Jeudi 10 novembre 2005
Il y a ne serait-ce que que cinq ans, on applaudissait le gentil toutou qui faisait ses besoins dans le caniveau et non pas sur le trottoir, et son maître avec. Aujourd'hui, si on ne ramasse pas la matière fécale de son meilleur ami (le chien), on est un délinquant, un vandale, un casseur.

"- Pardon, Monsieur, vous ramasssez pas?
- Ben non... il a fait dans le caniveau...
- Mais c'est dégueulasse! Vot'chien il a fait caca en face de chez moi! Ca vous plairait que j'aille chier par terre dans vot'salle de bains?
- Pourquoi? Vous vous lavez dans le caniveau?
- Non mais dites donc! Restez avec moi, on va trouver un agent!
- Mais vous avez vraiment rien d'autre à foutre?
- Ben si j'arrive à vous faire verbaliser, ça sera la meilleure chose que j'aurais faite de la journée!"

Véridique! Alors soit il faut occuper les retraités, soit il faut inventer des chiens qui ne défèquent pas (or même les tamagochis déféquaient). Partis de cette façon, nous en serons bientôt à emmener nos toutous faire pipi la laisse dans une main et le seau d'eau dans l'autre. Et pourquoi pas le balai-brosse, et le mini ventilateur anti-odeurs?

Ah! douce France de la délation, comme c'est bon de te retrouver! Pour se rappeler les heures de gloire de notre société unie comme un seul homme (la collaboration), on légifère à tort et à travers, et on félicite les justiciers de la rue qui feront enfermer ces pervers scatophiles. On crée des lois sur tout et n'importe quoi: on n'a tellement plus d'idée pour nous cacher les problèmes de fond qu'on en vient à faire rentrer le pipi et le caca dans le Code Pénal.

La nouvelle mission de Super Dupont est la suivante: combattre la collante, la puante, l'envahissante crotte-de-chien-dans-le-caniveau. Attention c'est une tâche difficile. Epier les allées et venues de ses voisins tous forcément suspects de quelque délit de rot caché, de mégot jeté ou de pipi contre un arbre est un labeur digne des douze travaux d'Hercule. Pensez-vous, ils se cachent, les vicieux! On tourne le dos un instant et hop! Un caca devant chez soi! On n'est plus en sécurité nulle part, ma bonne dame! Ca commence par un caca et après, hein? Regardez! On nous brûle nos voitures! On nous saccage nos écoles!

Faut pas non plus tout mélanger.
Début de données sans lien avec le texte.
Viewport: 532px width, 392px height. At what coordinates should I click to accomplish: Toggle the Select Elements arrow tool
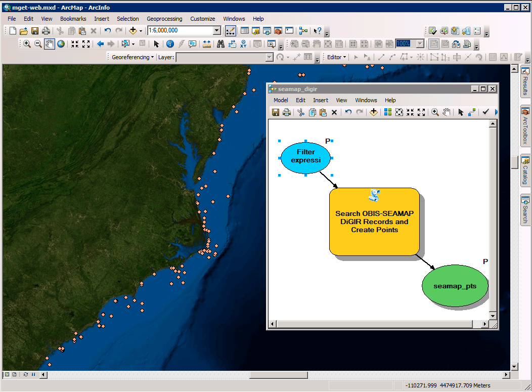click(156, 44)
Si vraiment tu veux combattre le vice à ton échelle de petit mesquin (qui est notre échelle à tous, celle de l'individu), paye ta redevance télé, arrête de tripoter ta nièce de treize ans dans les dîners de famille, arrête de battre ton clebs sous prétexte que tu es de mauvaise humeur, ou ta femme, ou ton fils, ou ton employé, arrête de stationner ta caisse sur une place pour handicapés, déclare tout ce que tu possèdes au fisc, et j'en passe. Que celui qui est plus blanc que blanc au yeux de la loi aussi bien que devant sa conscience et ce, depuis toujours, me jette la première pierre et d'accord, ok, me fasse interpeller pour caca de chien dans le caniveau.
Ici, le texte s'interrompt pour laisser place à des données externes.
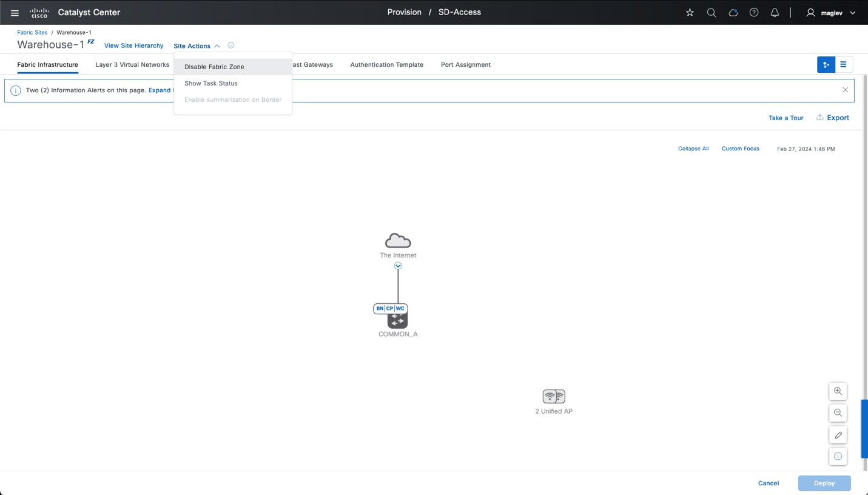Expand the chevron below The Internet cloud
The width and height of the screenshot is (868, 495).
tap(398, 266)
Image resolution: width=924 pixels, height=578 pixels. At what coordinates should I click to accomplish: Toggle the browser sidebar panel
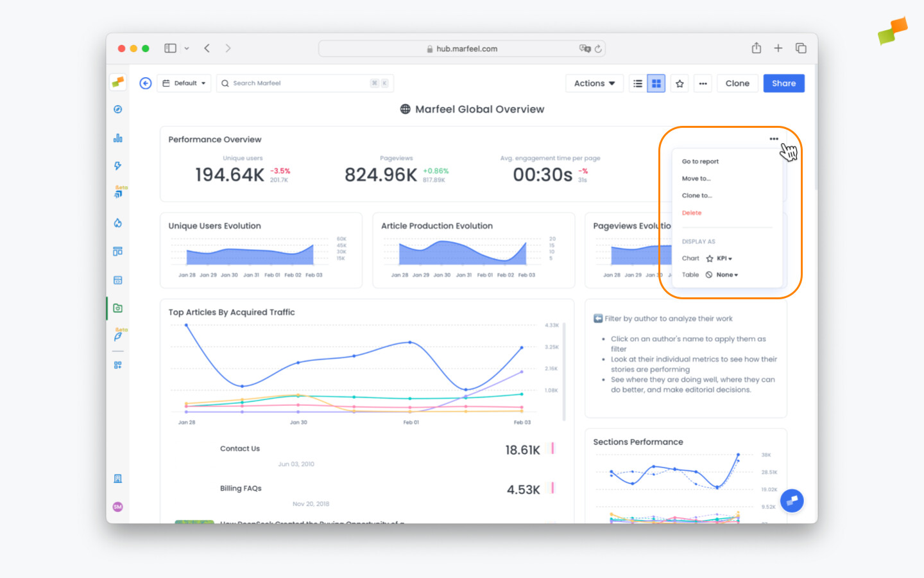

J'habite à caca-land: une rue où tous les chiens du coin, semble-t-il, se sont donné rendez-vous pour venir faire leurs besoins. Trouver un agent de police, même pour un caca sur le trottoir (je suis vraiment héroïque!) ne m'a jamais traversé l'esprit. Ces Duponts qui surveillent leurs voisins, il faudrait les envoyer à bagnole-piégée land, ou ne serait-ce qu'à poubelle-qui-crame land, pas pour qu'ils prennent conscience des réalités, on s'en fout de changer les gens, on n'est pas dans un conte de fées, les cons restent cons... juste pour qu'ils nous foutent la paix, qu'ils foutent la paix au monde autour d'eux. Parce que là-bas, je suis pas certaine qu'ils descendent dans la rue pour jouer les héros. Je ne dis pas que moi je le ferais, non, bien sûr, je serais sans doute la pire des planquées, ben oui je suis humaine et lâche, comme tout le monde, que ça vous plaise ou non. Mais je n'ai pas la prétention d'aller faire la loi là où elle est déjà faite depuis longtemps.
par Aude Sécheret publié dans : Asherette publique
Lundi 7 novembre 2005
Dans ce difficile contexte de guerre civile, parlons de choses inintéressantes

D'abord entendons-nous bien. Si je ne travaillais pas la nuit, je n'aurais pas emmené ma voiture à Paris. Mais le fait est qu'il me faut, quelques jours par semaine, utiliser ma petite auto (pour laquelle il paraît qu'il faut que je tremble). Et cela fait maintenant un bout de temps que je conduis dans Paris. Pas si difficile qu'on le dit, la conduite parisienne. Souvent ennuyeuse. Stressante, en fait, surtout.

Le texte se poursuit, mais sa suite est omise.